Kolb lo intentaba. Cual rayo, iba a treinta kilómetros por hora, las manos blancas sobre el volante. Un movimiento inconsciente de su pie cansado, y se oyó un horrible rugido al que siguió un vertiginoso acelerón. De pronto, detrás, un claxon atronador. Kolb echó un vistazo por el retrovisor, cuyo espejo llenaba un coche gigantesco. Cerca, más cerca, la parrilla cromada del radiador lo miraba con malicia. Kolb pegó un volantazo y pisó a fondo el freno, deteniéndose en el arcén en un extraño ángulo.

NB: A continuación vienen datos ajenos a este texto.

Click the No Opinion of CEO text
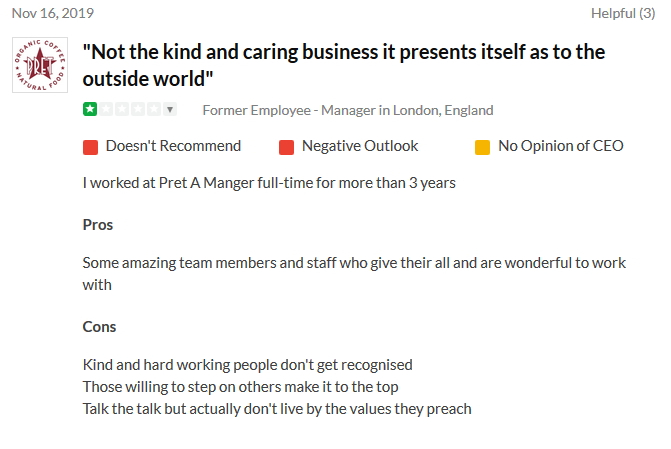This screenshot has height=449, width=671. pos(560,146)
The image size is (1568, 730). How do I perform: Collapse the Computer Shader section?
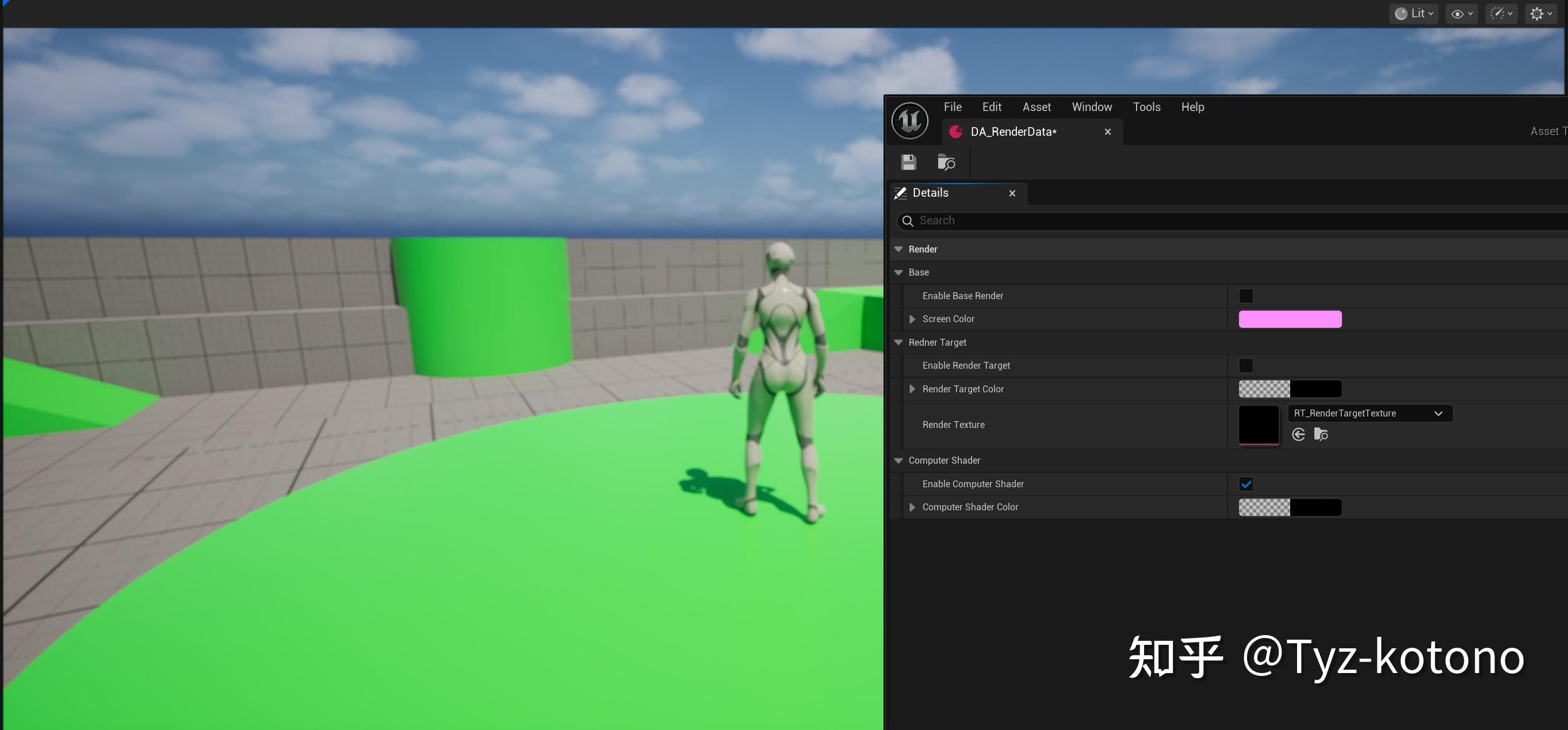[899, 460]
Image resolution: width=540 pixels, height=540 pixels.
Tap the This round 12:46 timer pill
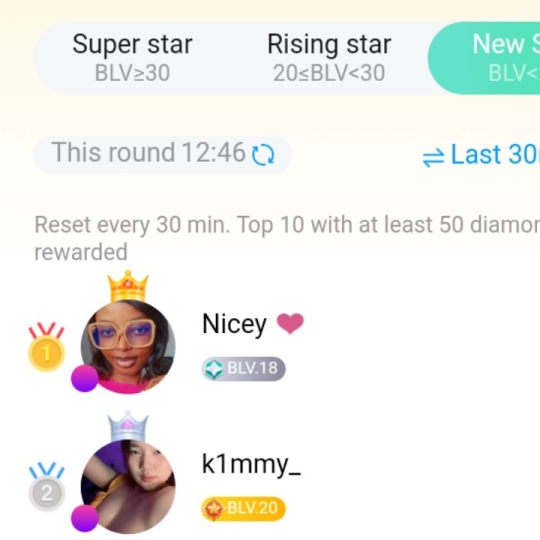coord(163,154)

Cuando el torturador lo adelantó a toda pastilla, hizo sonar el claxon por segunda vez. «¡Aprende a conducir, tortuga!»

Una hora más tarde Kolb encontró el pueblo al sur de Toulouse. A partir de allí necesitaba instrucciones. Le habían dicho que el escurridizo coronel Ferrara había pasado a Francia escabulléndose por la frontera española, donde, al igual que a otros miles de refugiados, lo habían internado. A los franceses les desagradaba lo de «campo de concentración», así que, para ellos, un recinto vigilado y rodeado de alambradas era un «centro de reunión». Y así lo llamó Kolb, primero en la boulangerie del pueblo. No, no habían oído hablar de ese lugar. ¿No? Bueno, de todas formas tomaría una de aquellas estupendas baguettes . Mmm, mejor dos; no, tres. Después entró en la crémerie : una tajada de ese queso duro de color amarillo, s'il vous plaît . Y ese redondo, ¿de cabra? No, de oveja. Que se lo pusiera también. Ah, por cierto… Pero, en respuesta, sólo unos elocuentes hombros encogidos: por allí no había de eso. En el ultramarino, después de comprar dos botellas de vino tinto que salió del pitorro de una cuba de madera, lo mismo. Finalmente, en el tabac , la mujer de detrás del mostrador desvió la mirada y meneó la cabeza, pero cuando Kolb salió, una muchacha, probablemente la hija, fue tras él y le dibujó un plano en un papel. De regreso al coche, Kolb oyó el inicio de una buena pelea familiar en la tienda.